Locomotives stored for other groups
 A 423 (ex NZR)  tender. Built 1909 by A & G Price at Thames, this locomotive is owned by Kevin and Paul Jowett and was formerly displayed at the Te Awamutu Railway Museum between 1971 and 2008. It is stored at Pukeoware.
 FA 250 (Ex NZR)  tank. Built 1892 by Addington Workshops in Christchurch from 0-6-0ST F 250. Donated to the New Zealand Railway and Locomotive Society (Waikato Branch) by the Whakatane Board Mills in 1967, FA 250 was leased out to the Goldfields Railway and later the Waitara Railway Preservation Society. The locomotive was under overhaul when it was returned to the NZR&LS, and arrived at the GVR in September 2010. It was partway through its overhaul, and remains disassembled.
 JA 1275 (ex NZR) . Was preserved by Les Hostick in 1967 and stored at the Te Awamutu Railway Museum at Te Awamutu, 1972. It sat on static display under a rudimentary shelter until 1994 when it was leased to Ian Welch and transferred to the Mainline Steam Heritage Trust's Parnell depot for restoration to main line running condition. Work began in 2001, and in 2004 JA 1275 returned to the main line rails. It has proven a reliable locomotive and sees frequent use on excursions.
 J 1211 (ex NZR) . Purchased by a syndicate from NZR 1971 and moved to Steam Incorporated. Purchased outright by Ian Welch in 1978, and moved to Glenbrook Vintage Railway for restoration prior to its lease to the Bay of Islands Vintage Railway in 1985–86. Restored to mainline standard and fitted with original style streamlining and returned to service in 1988. Converted to oil firing from October 1995 to December later that year. Named Gloria in preservation.
 WAB 800 (ex NZR)  tank. Built 1927 by A & G Price at Thames. WAB 800 was purchased in 1967 by the NZR&LS (Waikato Branch) and displayed at Te Awamutu from 1967 to 2008. The locomotive arrived in May 2008.

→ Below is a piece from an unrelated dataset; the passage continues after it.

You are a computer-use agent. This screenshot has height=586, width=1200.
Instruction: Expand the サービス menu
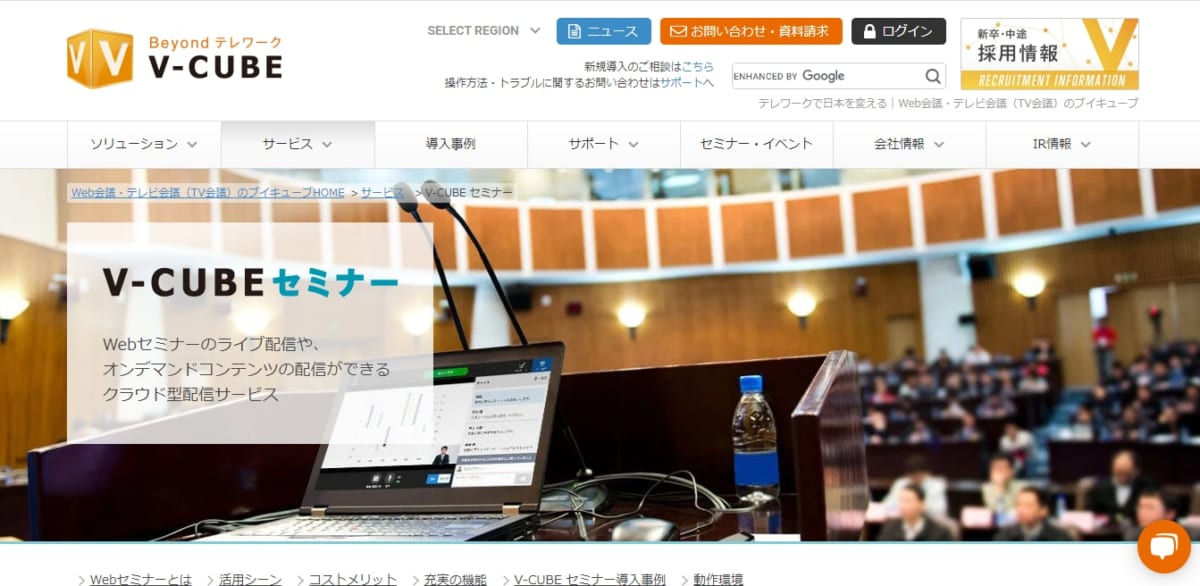[297, 144]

Former resident locomotives
 AB 832 (ex NZR)  tender. Built 1925 by North British Locomotive Company at Glasgow, Scotland. Leased from MOTAT, AB 832 arrived in October 1996. It was the last steam locomotive to see scheduled service in the North Island in December 1967, and is in storage at Pukeoware. This locomotive was returned to MOTAT in August 2018.
 J 1234 (ex NZR)  tender. Built 1939 by North British Locomotive Company at Glasgow, Scotland. This locomotive is owned by Steam Incorporated of Paekakariki, and was leased to the RES/GVR in 1998. Arriving in September 1998, it adopted the character of 'Wally' for the 1998 "Friends of Thomas" event in place of WW 480. The locomotive was returned to Paekakariki in June 2015.

Diesel locomotives
The diesel roster used for Ways and Works, Shunting, and other purposes, comprises:

Resident locomotives
 No. 3 – An ex-New Zealand Ministry of Works 30 hp Ruston and Hornsby , GVR No. 3 was the railway's first locomotive. It is maintained in operational condition.
 No. 7 – formerly DS 207 (TMS DS 94). This locomotive is the sole survivor of the original four Ds locos imported by NZR in 1949 and is under overhaul.
 No. 8 – formerly DE 507 (TMS DE 1372). This locomotive is operational, and is used for occasional passenger service and regular work trains. The locomotive is operating as DE 507, although it did carry its identity as GVR No. 8 in early 2010. 
 No. 9 – formerly DE 509. The locomotive is nonoperational and stored at Pukeoware. This locomotive did see some use in the 1980s on work trains, but was placed into storage and has not operated since.
 No. 10 – formerly DSA 243 (TMS DSA 455). This locomotive is one of three surviving Bagnall-built DSA class locomotives. The DSA arrived in 1988 as a replacement for No. 5, which had been damaged while being returned from another railway. It received an overhaul in 2008 and was repainted from GVR yellow into NZR red, but retaining its present identity as GVR No. 10.
 No. 11 – DBR 1254. Built as DB 1005 by General Motors in Canada, and rebuilt into DBR 1254 in 1982. The locomotive was purchased in August 2017 and arrived at the GVR on 3 November 2017. Mainline cerified.
 No. 12 – DBR 1295. Built as DB 1013 by General Motors in Canada, and rebuilt into DBR 1295 in 1982. The locomotive was purchased in August 2017 and arrived at the GVR on 3 November 2017. It has been repainted in the original "fruit salad" colour scheme and is in service on the GVR.
 No. 14 – DCP 4818. Built as DA 1481 by General Motors in Canada, and rebuilt into DC 4818 in 1983. The locomotive was purchased in December 2018. It arrived at the GVR on 25 April 2019. It is currently under overhaul with the intention of becoming mainline certified.
 No. 15 – DC4536. Built as DA 1505 by General Motors in Canada, and rebuilt into DC 4536 in 1983. The locomotive's purchase was announced in September 2021, being funded by a long-time supporter. For eventual overhaul with the intention of becoming mainline certified.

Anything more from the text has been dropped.